Em Barão Geraldo, um distrito da cidade de Campinas, por exemplo, o modelo não funcionou. Começaram atendendo 122 pacientes e, no final dos quatro anos, não havia mais nenhum. As justificativas são diversas: os espaço era improvisado, não era ainda uma sede própria e apropriada, a equipe não teve fôlego de continuar os treinamentos e, também, tem a proximidade com o Hospital das Clínicas da Unicamp, que é um centro de referência.
O Projeto Brasileiro também estudou modelos de cursos capacitação para médicos, enfermeiros e outros profissionais da saúde que atuam nas Unidades. Além disso, houve um projeto voltado para a formação de redes sociais para divulgação adequada da epilepsia para líderes comunitários aplicarem em suas comunidades, chamado “Projeto 1.000 líderes”. O projeto foi aplicado em Campinas e cidades da região entre novembro e março e os resultados dessa disseminação serão avaliados em agosto.
“O que estamos tentando nesses quatro anos é a construção de um Programa Nacional de Epilepsia, que considere-a um problema de saúde pública. Demonstramos que pelo nosso modelo as pessoas com epilepsia têm uma melhora geral na qualidade de vida, desde a redução das crises até a reintrodução social. Essas estratégias podem ser aplicadas em todo o país. Os elementos chave estão aí e só precisam ser adaptados de acordo com os centros médicos locais.”, aponta Li Min.
Os objetivos da campanha global vão no sentido de melhorar a aceitabilidade da epilepsia entre as pessoas, melhorar o tratamento, os serviços e, em especial, a prevenção da epilepsia no mundo inteiro – hoje, a malária e a cisticercose, parasitoses cujas prevenções se dão por medidas simples de saneamento básico ou vacinação, são os principais causadores.
“A grande dificuldade é conseguir fundos monetários para os projetos porque muitas organizações não consideram a epilepsia prioridade. A maior parte das verbas vêm da OMS”, argumentou o neurologista britânico Ley Sander, durante o IV Workshop. Sander é membro do comitê da Campanha Global e segundo ele, os números da epilepsia no mundo apontam para uma concepção diametralmente oposta da que possuem essas organizações.

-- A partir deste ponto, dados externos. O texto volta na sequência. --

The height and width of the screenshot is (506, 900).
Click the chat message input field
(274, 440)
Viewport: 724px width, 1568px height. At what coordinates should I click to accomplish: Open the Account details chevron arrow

Atualmente, de acordo com a OMS, 50 mil pessoas no mundo convivem com a epilepsia ativa. Dessas, 42.500 vivem em países em desenvolvimento. A cada ano, surgem 2.500 novos casos e pelo menos 250 mil pessoas terão uma crise ao menos uma vez na vida. A grande maioria dessas pessoas, algo em torno dos 80%, não recebem o tratamento adequado ou nem são tratadas, o que aumenta a mortalidade.
Outra dificuldade que o médico apresentou é o preconceito. Embora seja a condição neurológica grave mais comum existente, a epilepsia é secularmente cercada por mitos que estigmatizam os pacientes. A falta de informações adequadas contribui para perpetuar esse rótulo perverso e, de acordo com Sander, a ignorância sobre a epilepsia não é um privilégio dos países pobres. Na Inglaterra, por exemplo, um país cuja taxa de desemprego gira em torno dos 11%, a porcentagem entre as pessoas com epilepsia é cinco vezes maior: 56% estão desempregadas. “Essas pessoas têm muito por que lutar, pois quando se trata de epilepsia, o mundo inteiro é ainda um país em desenvolvimento”.